Dopo la morte di Estefania, nell’abitazione dove viveva con la famiglia cominciarono a verificarsi inquietanti fenomeni. La madre della ragazza sentiva le sue grida imploranti, la risata di un vecchio, vetri che si rompevano inspiegabilmente, porte e finestre che si aprivano e si chiudevano da sole. Una notte, avvertì che qualcuno le toccava mani e piedi, mentre le figlie si svegliarono terrorizzate ed un’oscura presenza sbatteva i loro polsi sul muro.
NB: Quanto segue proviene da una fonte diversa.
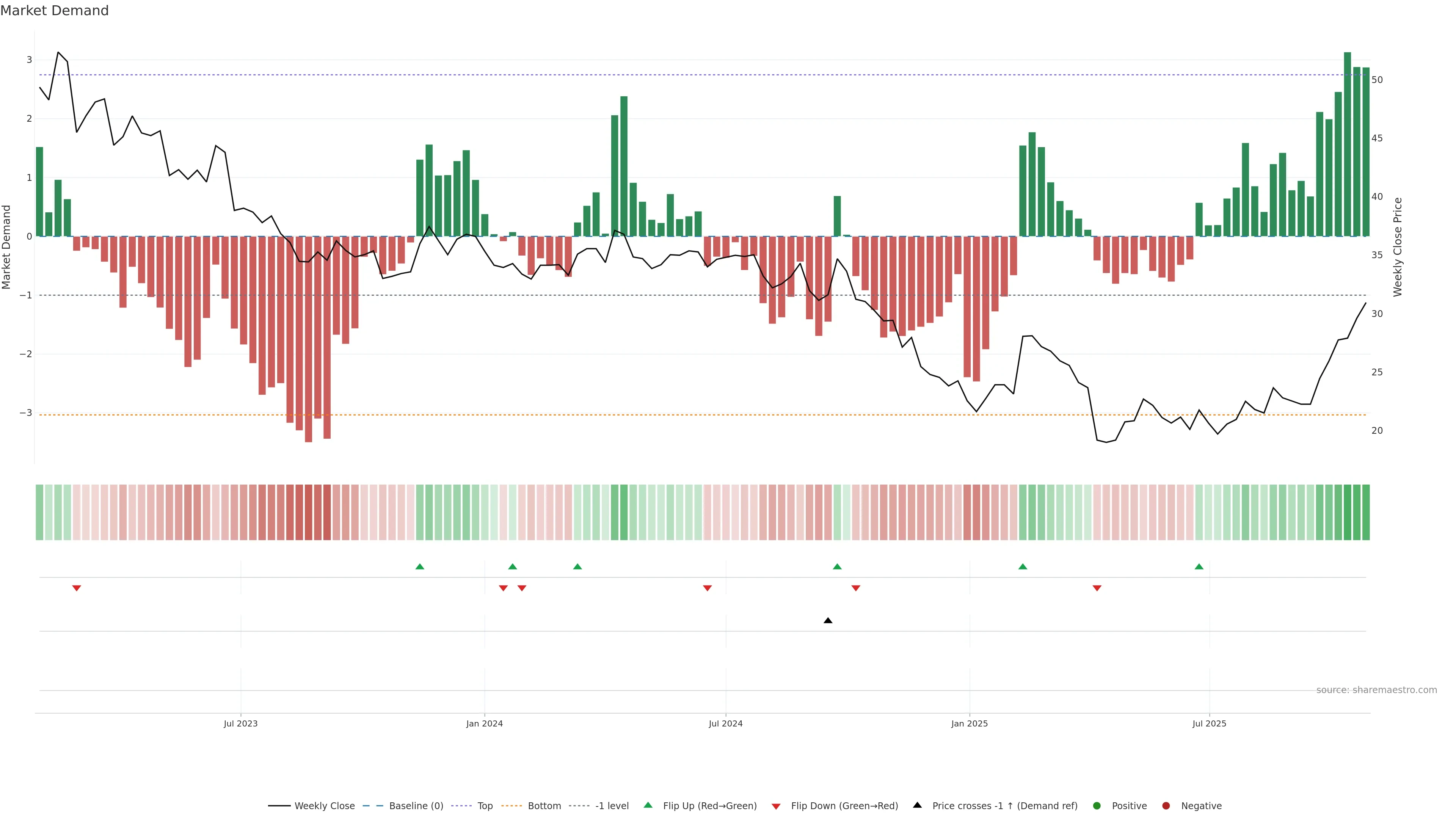Click the black triangle marker on the timeline row
This screenshot has height=819, width=1456.
point(828,621)
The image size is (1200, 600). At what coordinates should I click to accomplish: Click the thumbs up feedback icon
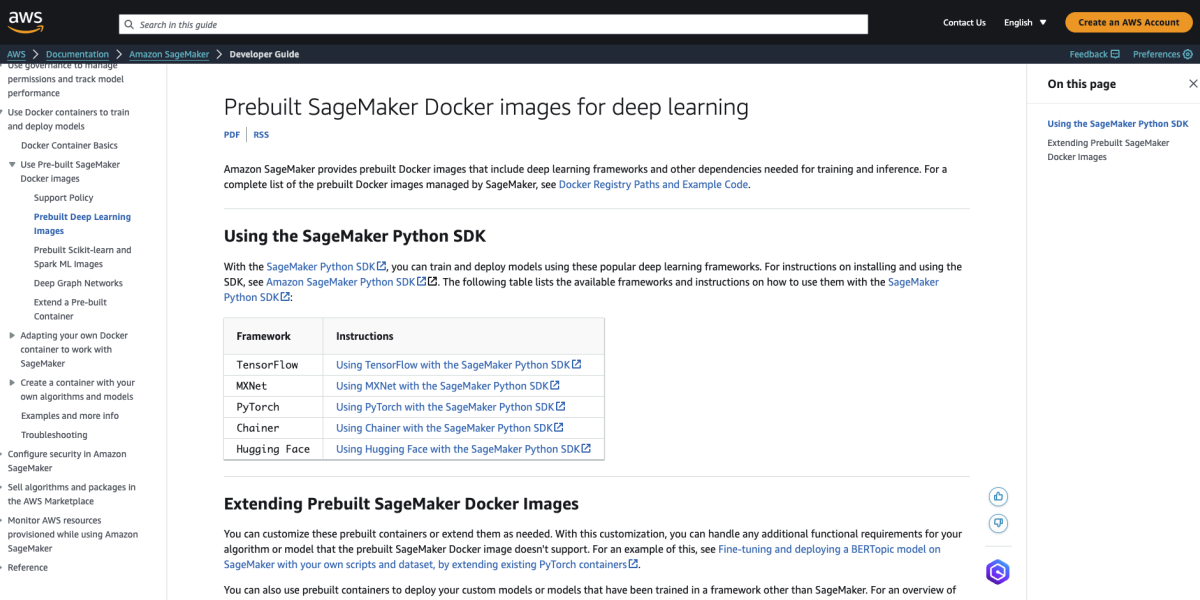pos(997,496)

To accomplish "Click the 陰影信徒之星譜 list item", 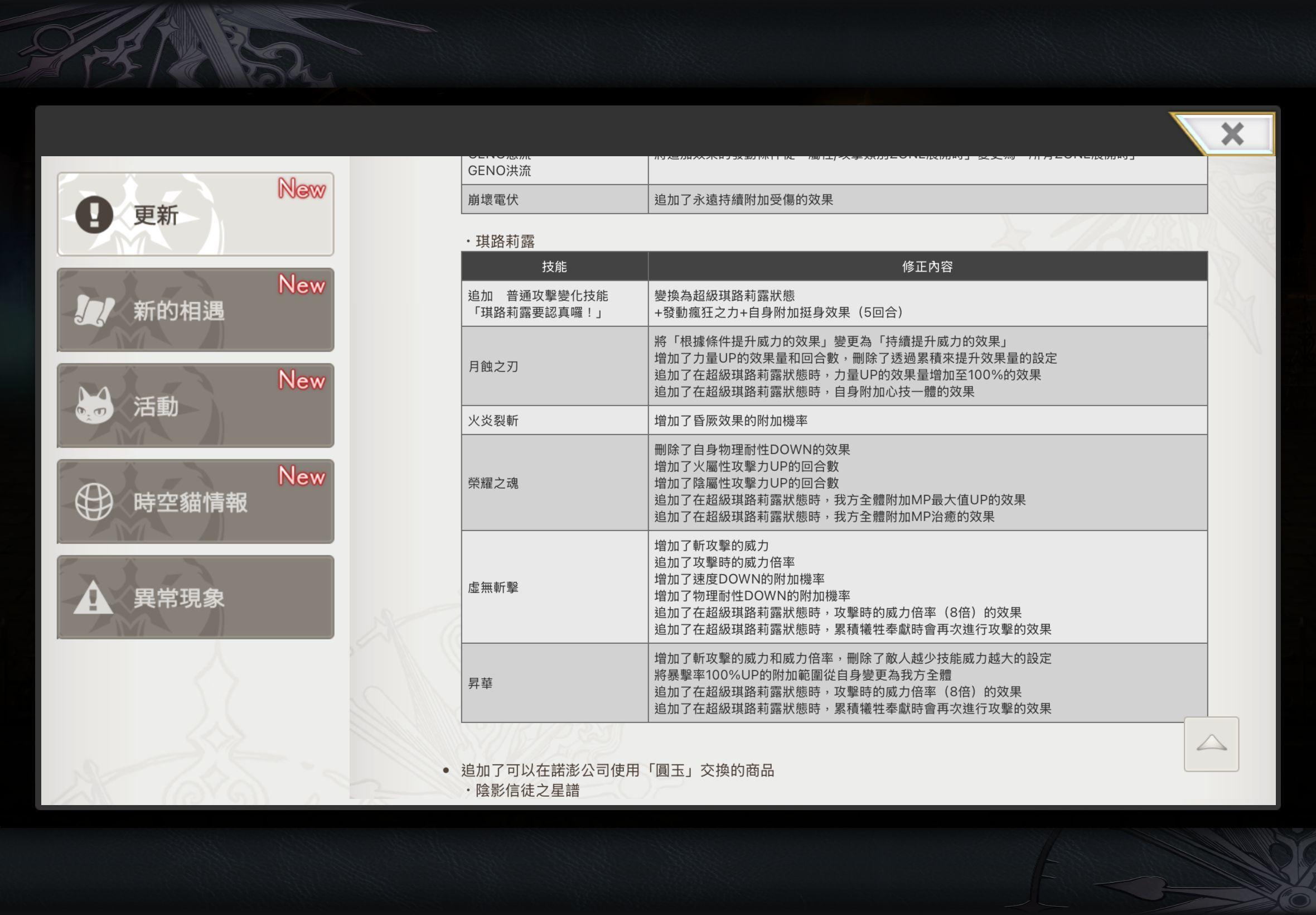I will coord(527,791).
Nel biennale della morte di Estefania, la sua foto appesa ad una parete prese inspiegabilmente a fuoco, mentre sia la cornice che gli oggetti vicini alla fotografia restano incredibilmente intatti. La famiglia Gutierrez decise di richiedere l’intervento delle forze dell’ordine. Quando intervenne, l’ispettore Jose Negri trovò i genitori ed i figli terrorizzati e fuori dalla casa, nonostante fosse una giornata di pioggia. Gli agenti ispezionarono l’appartamento e redassero un dettagliato verbale dei fatti, nel quale si fa riferimento ad un armadio che si apre violentemente, nonostante fosse stato chiuso a chiave pochi secondi prima, di rumori provenienti dal balcone e di una strana schiuma che si era formata sopra un comodino. Nel verbale è pure descritto un crocifisso strappato dal muro su cui era appeso e la presenza di graffi ben visibili sulla parete. I poliziotti, dopo il sopralluogo, si allontanarono velocemente dall’appartamento, senza riuscire a dare una spiegazione razionale a quello cui avevano assistito.

La famiglia Gutierrez fu costretta a vendere la casa ed a quel punto gli strani fenomeni si arrestarono definitivamente.

La storia di Estefania Gutierrez Lazaro ha ispirato il film Veronica, prodotto e trasmesso dalla piattaforma Netflix, il quale narra le vicende in modo non del tutto aderente gli eventi realmente verificatisi.

Al di là delle varie opinioni espresse sul caso, resta il fatto che quanto accaduto è stato accertato e trascritto nel verbale redatto dagli agenti di polizia di Madrid.